Water On The Rocks, A Pica Lust Story

by Jill November 4, 2010
written by Jill

So there’s this rock, this rock that my husband brought back from a Spring Break trip to the Grand Canyon about 9 years ago. This stupid rock that is nothing too spectacular that he insists on hanging on to and hauling around with us as we’ve moved from place to place over the years. It’s actually part of a collection of not so spectacular rocks that I sort of despise, but *this* rock is different.

THIS rock…

Has taken over my fantasies lately. I quite literally daydream about this rock, this delicious looking, rounded but not perfectly smooth, porous, grainy, gritty rock.

It all started last week when I was doing laundry.
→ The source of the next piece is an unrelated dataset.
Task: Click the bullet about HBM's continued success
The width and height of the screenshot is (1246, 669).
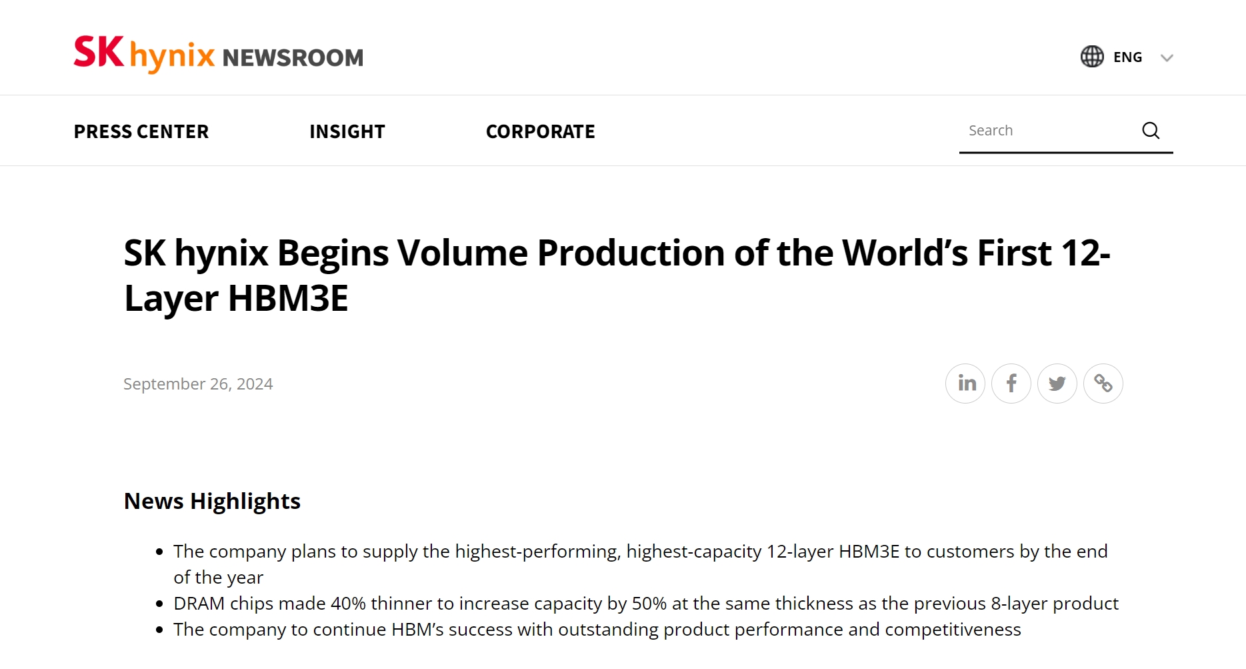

As I took the clothes from the washer and put them in the dryer, the smell was so… mouthwatering… so appetizing… it smelled just like what I would imagine rocks in ice cold water tasting like. And I really, really, really wanted to lick my washing machine.

After that, it was all I could think about- finding the perfect rock(s) to put in ice water. What they would look like, how they would feel in my mouth. I would catch myself daydreaming about sucking the ice water out of the perfect rock, except I didn’t know where or how to get that perfect rock. That is until I eyed this old collection of not so spectacular rocks my husband has insisted on keeping around and the angels shone a light on the most delicious looking rock I’ve ever laid eyes on (I’m fairly certain that’s not an exaggeration). DIVINE INTERVENTION! No?

What I really want is honest to goodness ice cold water on the rocks. I want to enjoy this frosty beverage.

And then, like the blue cheese olives left over after a good martini, I want to suck on the rock.

Of course, I haven’t allowed myself… yet. I mean, I GET that this is weird. I get that something is up with me for me to be craving ROCKS.

At 33 weeks pregnant with Kendall I was craving normal things like ice cold pineapple, oranges, spicy pickles and cookies.

Photo Courtesy of Regetis Photography

If I were to take this photo today, I’d be surrounded by rocks, buckets of grout, chips of concrete and BBQ sandwiches.

To answer the questions I know you all are about to ask me, YES, I’ve talked to my midwife about it. No, she’s not worried about it. Yes, my iron is low. Yes, I’m taking an iron supplement. From what she and my nurse tell me (and many a twitter friend has, as well) this is not normal, but it’s common among pregnant women.

I haven’t gone so far as to indulge in that icy rock water, but I have to say, I don’t really know what it would hurt. I mean, I could wash the rock really well first, right? And it’s not like I’m going to eat the rock. I just want to suck on it and lick it. This is so odd, so, so, so odd.  It’s okay. You can all point and laugh.